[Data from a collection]
BEGIN
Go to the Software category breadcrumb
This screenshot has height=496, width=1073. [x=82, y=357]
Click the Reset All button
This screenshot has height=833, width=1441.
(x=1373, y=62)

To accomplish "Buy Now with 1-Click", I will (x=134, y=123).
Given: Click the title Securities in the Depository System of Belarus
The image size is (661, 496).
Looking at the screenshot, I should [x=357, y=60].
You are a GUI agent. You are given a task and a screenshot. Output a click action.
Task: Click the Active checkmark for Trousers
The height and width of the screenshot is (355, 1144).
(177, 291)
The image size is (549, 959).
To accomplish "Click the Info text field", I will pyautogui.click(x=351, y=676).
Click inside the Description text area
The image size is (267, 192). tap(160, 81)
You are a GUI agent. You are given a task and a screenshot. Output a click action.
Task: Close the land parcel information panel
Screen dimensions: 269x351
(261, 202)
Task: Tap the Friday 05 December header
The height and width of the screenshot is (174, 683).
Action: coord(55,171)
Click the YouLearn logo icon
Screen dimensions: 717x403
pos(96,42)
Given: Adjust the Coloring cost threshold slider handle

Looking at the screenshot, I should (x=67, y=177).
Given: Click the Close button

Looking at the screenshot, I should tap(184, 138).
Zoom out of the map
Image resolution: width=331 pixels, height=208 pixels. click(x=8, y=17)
END
- YOUR OBJECTIVE -
Please copy all of the data above line for line, changing nothing.

- WRITTEN RESPONSE -
Go to the Software category breadcrumb
This screenshot has height=496, width=1073. [x=82, y=357]
Click the Reset All button
This screenshot has height=833, width=1441.
(x=1373, y=62)

To accomplish "Buy Now with 1-Click", I will (x=134, y=123).
Given: Click the title Securities in the Depository System of Belarus
The image size is (661, 496).
Looking at the screenshot, I should [x=357, y=60].
You are a GUI agent. You are given a task and a screenshot. Output a click action.
Task: Click the Active checkmark for Trousers
The height and width of the screenshot is (355, 1144).
(177, 291)
The image size is (549, 959).
To accomplish "Click the Info text field", I will pyautogui.click(x=351, y=676).
Click inside the Description text area
The image size is (267, 192). tap(160, 81)
You are a GUI agent. You are given a task and a screenshot. Output a click action.
Task: Close the land parcel information panel
Screen dimensions: 269x351
(261, 202)
Task: Tap the Friday 05 December header
The height and width of the screenshot is (174, 683).
Action: coord(55,171)
Click the YouLearn logo icon
Screen dimensions: 717x403
pos(96,42)
Given: Adjust the Coloring cost threshold slider handle

Looking at the screenshot, I should (x=67, y=177).
Given: Click the Close button

Looking at the screenshot, I should tap(184, 138).
Zoom out of the map
Image resolution: width=331 pixels, height=208 pixels. click(x=8, y=17)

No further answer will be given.